Sunday, May 18, 2008

Clinton Details Premium Cap in Health Plan

During the class discussion on the health care policy positions of presidential candidates, we saw that affordability of health coverage is a central qusetion in health care reform. All three candidates - Clinton, Obama and McCain - came up with measures that would reduce the cost of health care, including tax credits to purchase insurance, government subsidies for low-income households and safe re-importation of drugs from Canada.

According to the article "Clinton Details Premium Cap in Health Plan" in New York Times, Hillary Clinton proposed that individuals and families should pay no more than 5 to 10 percent of their income on health insurance. This proposal for "premium cap" definitely makes Clinton's universal health care plan seem more reasonable; she is going to control the cost before making everyone purchase health insurance.

However, this proposal raises some questions. The article states that the average cost of a family policy bought by an individual was $58,526 in 2006 and 2007, or 10 percent of the median family income of $58,526, although some policies cost up to $9,201. If Clinton sets the cap at around 10 percent of income for everyone, how would this affect the median family that is typical of the American household, if it is already suffering from high cost? Also, Clinton prefers to set the limit at a single level for all Americans rather than varying it by income. Although it might seem fair, lower-income families will have harder time paying 10percent of their income on health insurance than more affluent families do.
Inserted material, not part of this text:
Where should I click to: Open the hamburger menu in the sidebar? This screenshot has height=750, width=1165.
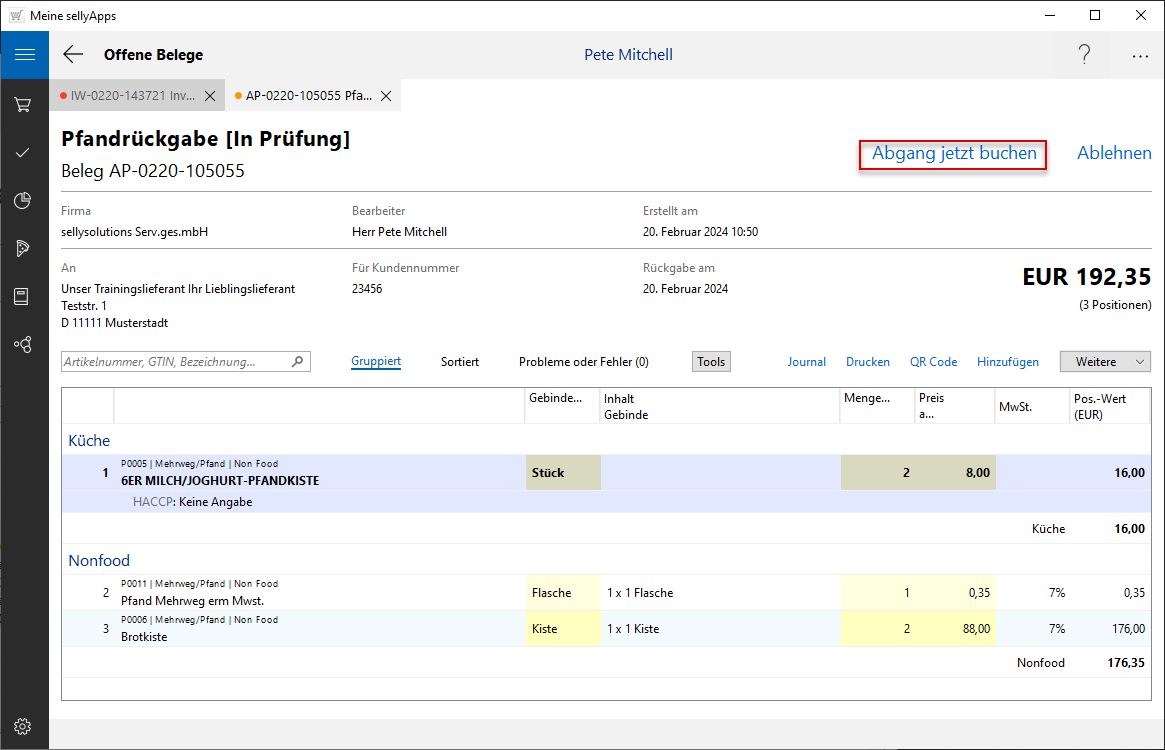point(24,54)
This problem may be alleviated if government subsidies work well enough to cover the insurance costs for lower-income families.

The article also quotes Jonathan Gruber, a health economist at the Massachusetts Institute of Technology, in speculating that Clinton's plan is realistic at close to 10 percent, but not at 5 percent. While Clinton talks about covering all 47 million uninsured people and requiring insurers to cover every applicant regardless of age or health status, insurers might respond to the cap by crafting cheap policies with less benefits. Clinton does not address the issue of controlling and maintaining the insurance quality.